Is soy milk bad for you?
Soy and soy milk may have a number of health benefits, but there are some risks and considerations.
If you compare soy milk with cow’s milk, the latter has a better absorption of proteins in the intestine. In addition, soy milk contains several compounds that are often referred to as antinutrients. Antinutrients have the ability to interfere with natural digestion processes and reduce the absorption of certain nutrients in the intestine. According to a review published in the Journal of Agricultural Sciences (opens in a new tab), there are several of these compounds present in soybeans. These components can lead to a lower intake of micronutrients, in particular vitamin A, vitamin B12 and vitamin D and even affect the formation of red blood cells. Fortunately, modern manufacturing processes are getting better at removing most of these antinutrients.
Another concern is related to the possible negative impact of soy isoflavones on thyroid function and iodine metabolism. It has also been suggested that they may interfere with the absorption of synthetic thyroid hormones. However, researchers at Thyroid (opens in a new tab) The journal pooled the results of 14 different trials and concluded that there is no evidence that soy consumption poses any risk to adults with hypothyroidism or people with iodine deficiency. Still, to minimize any potential problems, soyfood consumers are advised to ensure their iodine intake is adequate.
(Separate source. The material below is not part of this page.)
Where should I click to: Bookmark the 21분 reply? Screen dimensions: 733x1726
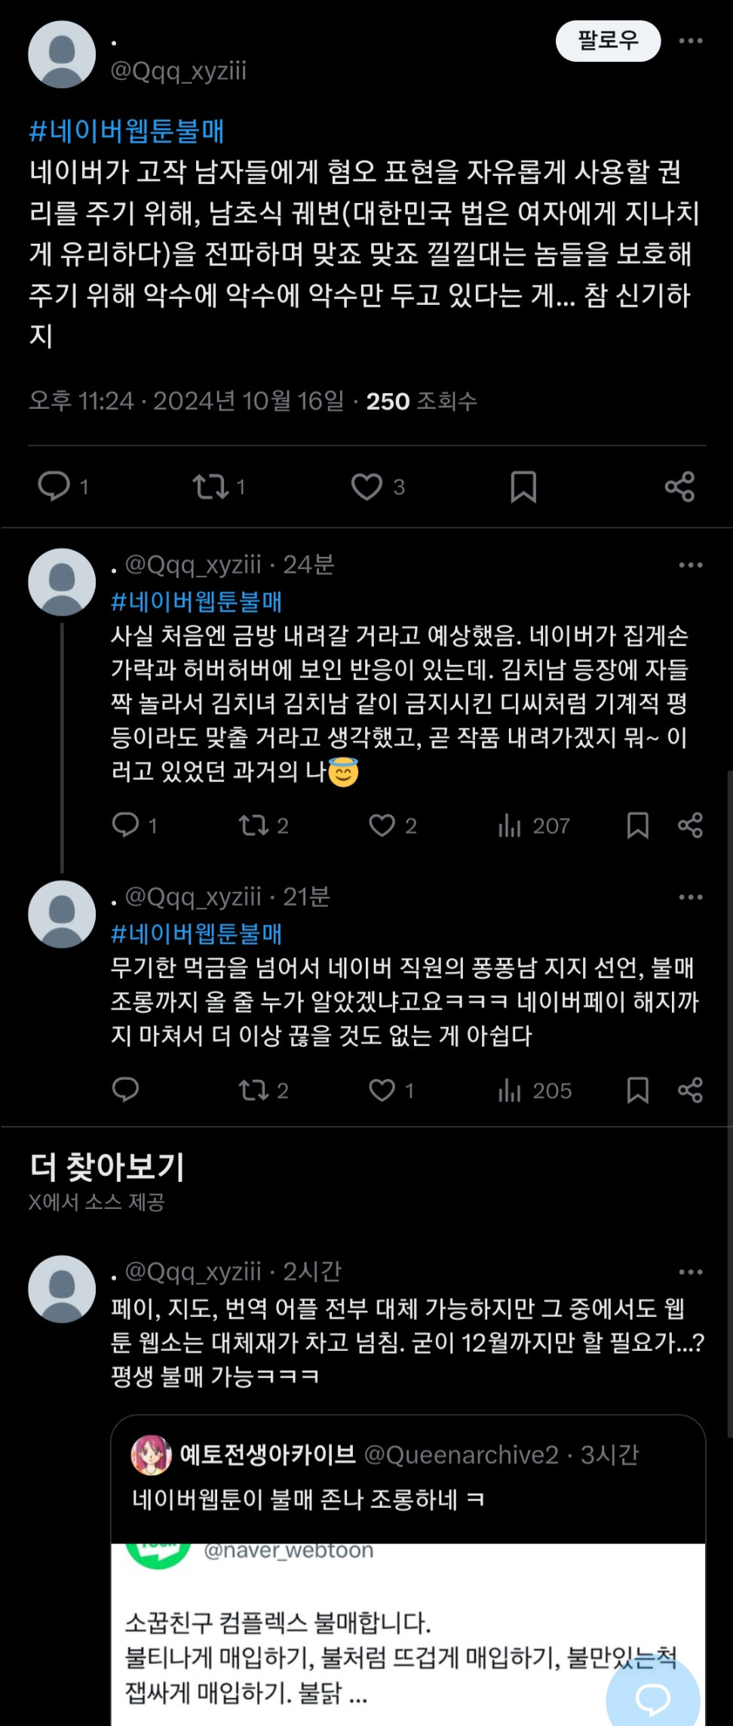[638, 1090]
Since isoflavones can mimic the effects of female reproductive hormones, many people have been concerned about soy’s potentially negative effect on men’s health. But the evidence suggests that this is not the case. According to a meta-analysis published in Reproductive Toxicology (opens in a new tab)Isoflavones do not affect levels of testosterone, estradiol, estrones, or sex hormone-binding globulins in adult men.
Certain soy milks can also have high amounts of added sugars, especially if they are flavored. Since excessive consumption of sugar is bad for your health, always check if the product is artificially sweetened.